Exercise aim => Scan the material below for "height", then return each line that contains it.

Exercise data =>
▶

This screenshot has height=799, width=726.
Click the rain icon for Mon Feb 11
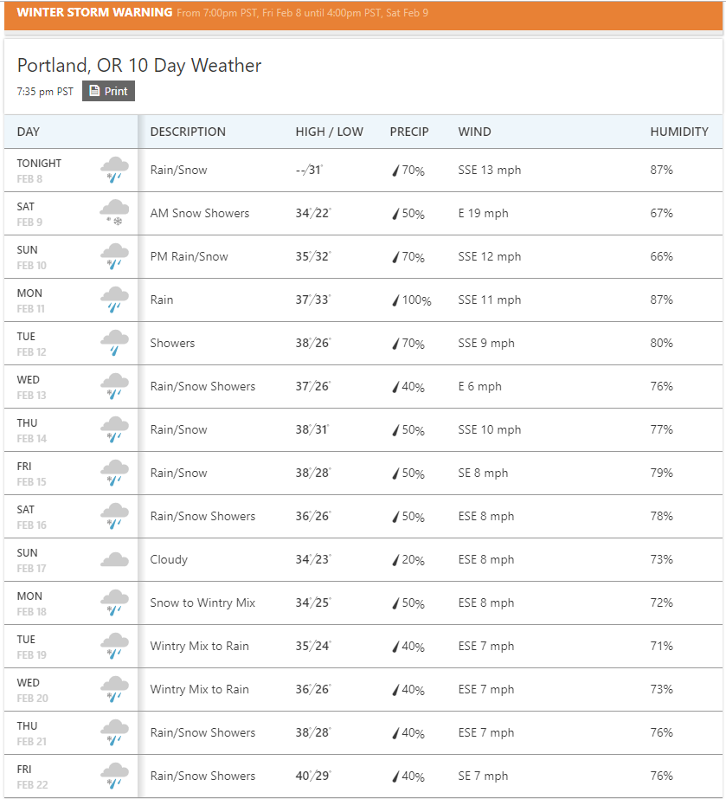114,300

◀
▶

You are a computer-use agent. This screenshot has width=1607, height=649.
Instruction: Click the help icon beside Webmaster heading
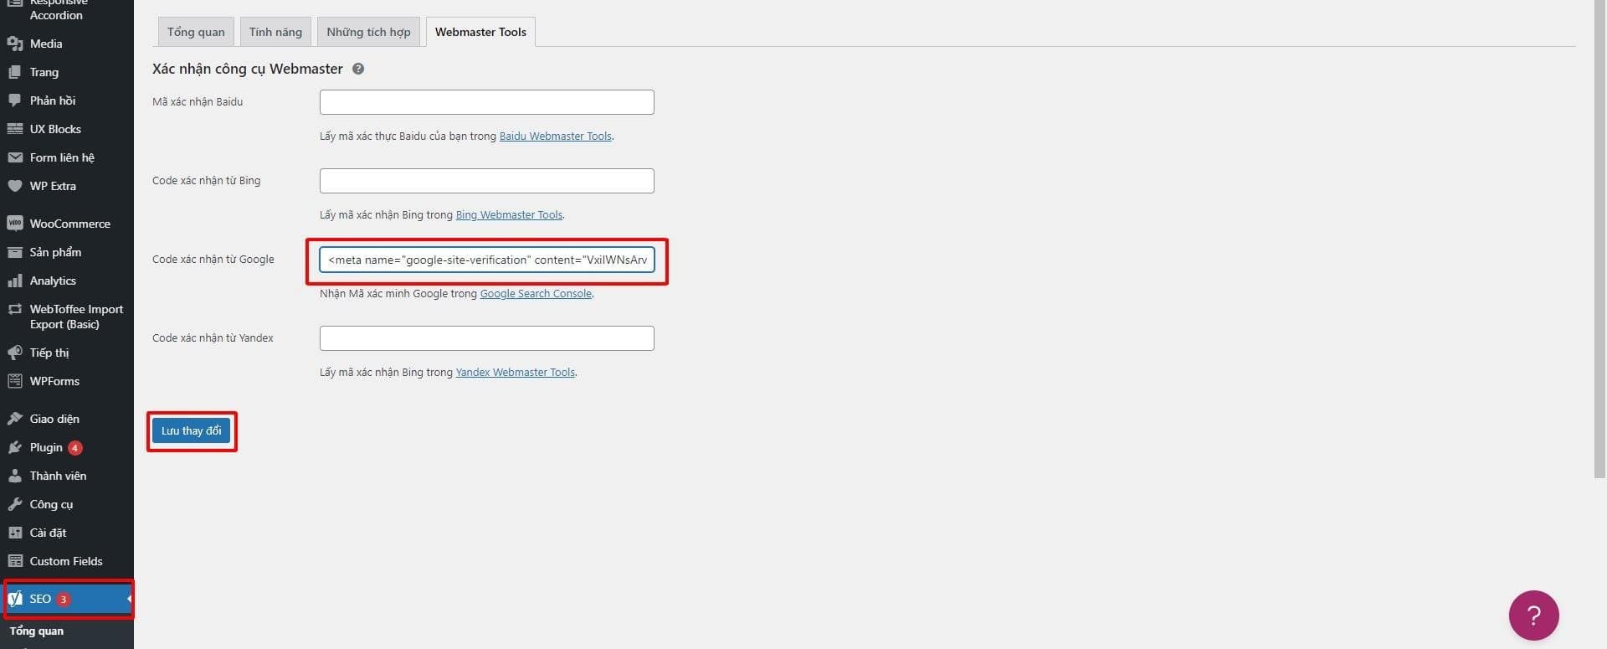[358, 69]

◀

Task output =>
This screenshot has height=799, width=726.
You are a computer-use agent. This screenshot has width=1607, height=649.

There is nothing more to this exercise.